All datasets were run with default parameters with the following exceptions:
CHM13 T2T was run with --min-overlap 10000; CHM1 was run with --asm-overage 40;
HG002 was run with maximum read error rate set to 1%.
This is a brief description of the Flye algorithm. Please refer to the manuscript for more detailed information. The draft contig extension is organized as follows:
- K-mer counting / erroneous k-mer pre-filtering
- Solid k-mer selection (k-mers with sufficient frequency, which are unlikely to be erroneous)
- Contig extension. The algorithm starts from a single read and extends it with a next overlapping read (overlaps are dynamically detected using the selected solid k-mers).

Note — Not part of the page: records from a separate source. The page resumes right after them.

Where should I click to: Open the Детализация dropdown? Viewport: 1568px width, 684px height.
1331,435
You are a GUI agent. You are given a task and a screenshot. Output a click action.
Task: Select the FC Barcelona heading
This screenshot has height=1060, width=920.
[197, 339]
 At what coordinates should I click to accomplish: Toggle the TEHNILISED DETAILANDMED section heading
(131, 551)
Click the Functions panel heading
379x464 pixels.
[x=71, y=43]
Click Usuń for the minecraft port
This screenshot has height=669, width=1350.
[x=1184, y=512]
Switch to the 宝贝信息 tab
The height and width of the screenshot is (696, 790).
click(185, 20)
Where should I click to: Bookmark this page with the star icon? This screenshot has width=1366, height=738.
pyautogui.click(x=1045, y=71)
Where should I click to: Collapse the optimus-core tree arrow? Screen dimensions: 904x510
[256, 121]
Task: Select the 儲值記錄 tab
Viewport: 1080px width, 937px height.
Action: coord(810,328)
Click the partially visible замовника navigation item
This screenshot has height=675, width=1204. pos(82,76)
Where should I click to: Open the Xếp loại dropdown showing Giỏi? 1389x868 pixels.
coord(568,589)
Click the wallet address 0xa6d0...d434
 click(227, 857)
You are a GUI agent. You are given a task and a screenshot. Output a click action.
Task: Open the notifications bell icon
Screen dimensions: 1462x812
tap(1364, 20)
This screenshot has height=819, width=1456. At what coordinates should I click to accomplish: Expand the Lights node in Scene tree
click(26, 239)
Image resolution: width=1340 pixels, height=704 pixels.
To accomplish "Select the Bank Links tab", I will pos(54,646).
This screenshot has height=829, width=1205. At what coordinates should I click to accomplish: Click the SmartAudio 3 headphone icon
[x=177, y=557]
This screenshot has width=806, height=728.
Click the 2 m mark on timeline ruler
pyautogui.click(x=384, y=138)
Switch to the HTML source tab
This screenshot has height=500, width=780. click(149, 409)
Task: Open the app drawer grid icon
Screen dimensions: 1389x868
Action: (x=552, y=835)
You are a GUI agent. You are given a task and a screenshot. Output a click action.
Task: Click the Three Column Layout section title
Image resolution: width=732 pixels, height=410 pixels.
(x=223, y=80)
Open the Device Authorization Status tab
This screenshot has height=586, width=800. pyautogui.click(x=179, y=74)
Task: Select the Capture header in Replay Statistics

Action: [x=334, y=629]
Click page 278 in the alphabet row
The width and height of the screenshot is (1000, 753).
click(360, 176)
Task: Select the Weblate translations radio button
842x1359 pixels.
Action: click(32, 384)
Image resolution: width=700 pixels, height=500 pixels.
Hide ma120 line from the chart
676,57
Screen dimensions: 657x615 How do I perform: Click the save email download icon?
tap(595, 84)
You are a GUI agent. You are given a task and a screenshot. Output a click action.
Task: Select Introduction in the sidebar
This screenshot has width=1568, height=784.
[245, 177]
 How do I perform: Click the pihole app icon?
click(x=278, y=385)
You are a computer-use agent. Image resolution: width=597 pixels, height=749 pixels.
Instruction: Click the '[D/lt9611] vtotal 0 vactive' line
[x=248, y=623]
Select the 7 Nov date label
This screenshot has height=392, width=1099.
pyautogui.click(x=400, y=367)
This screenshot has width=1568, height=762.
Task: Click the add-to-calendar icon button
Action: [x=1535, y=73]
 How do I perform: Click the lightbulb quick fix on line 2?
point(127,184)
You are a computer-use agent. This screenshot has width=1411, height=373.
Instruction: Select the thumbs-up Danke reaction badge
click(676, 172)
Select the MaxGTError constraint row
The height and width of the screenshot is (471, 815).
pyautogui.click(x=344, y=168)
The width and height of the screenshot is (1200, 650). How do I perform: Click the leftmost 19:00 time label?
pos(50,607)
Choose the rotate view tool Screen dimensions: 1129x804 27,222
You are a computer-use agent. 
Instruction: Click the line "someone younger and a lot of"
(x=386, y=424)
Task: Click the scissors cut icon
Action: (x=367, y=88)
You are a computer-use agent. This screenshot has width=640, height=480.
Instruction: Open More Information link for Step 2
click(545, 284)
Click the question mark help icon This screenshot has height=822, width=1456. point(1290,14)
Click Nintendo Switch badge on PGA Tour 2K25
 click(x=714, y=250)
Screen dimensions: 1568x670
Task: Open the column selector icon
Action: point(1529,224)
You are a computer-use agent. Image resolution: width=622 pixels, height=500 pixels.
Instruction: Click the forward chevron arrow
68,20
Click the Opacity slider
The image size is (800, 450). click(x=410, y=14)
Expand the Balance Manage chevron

Note that we do not attempt to resolve repeats at this stage, thus the reconstructed contigs might contain misassemblies. Flye then aligns the reads on these draft contigs using minimap2 and calls a consensus. Afterwards, Flye performs repeat analysis as follows:
- Repeat graph is constructed from the (possibly misassembled) contigs
- In this graph all repeats longer than minimum overlap are collapsed
- The algorithm resolves repeats using the read information and graph structure
- The unbranching paths in the graph are output as contigs
After resolving bridged repeats, Trestle module attempts to resolve simple unbridged repeats (of multiplicity 2) using the heterogeneities between repeat copies. Finally, Flye performs polishing of the resulting assembly to correct the remaining errors:
- Alignment of all reads to the current assembly using minimap2
- Partition the alignment into mini-alignments (bubbles)
- Error correction of each bubble using a maximum likelihood approach
The polishing steps could be repeated, which might slightly increase quality for some datasets.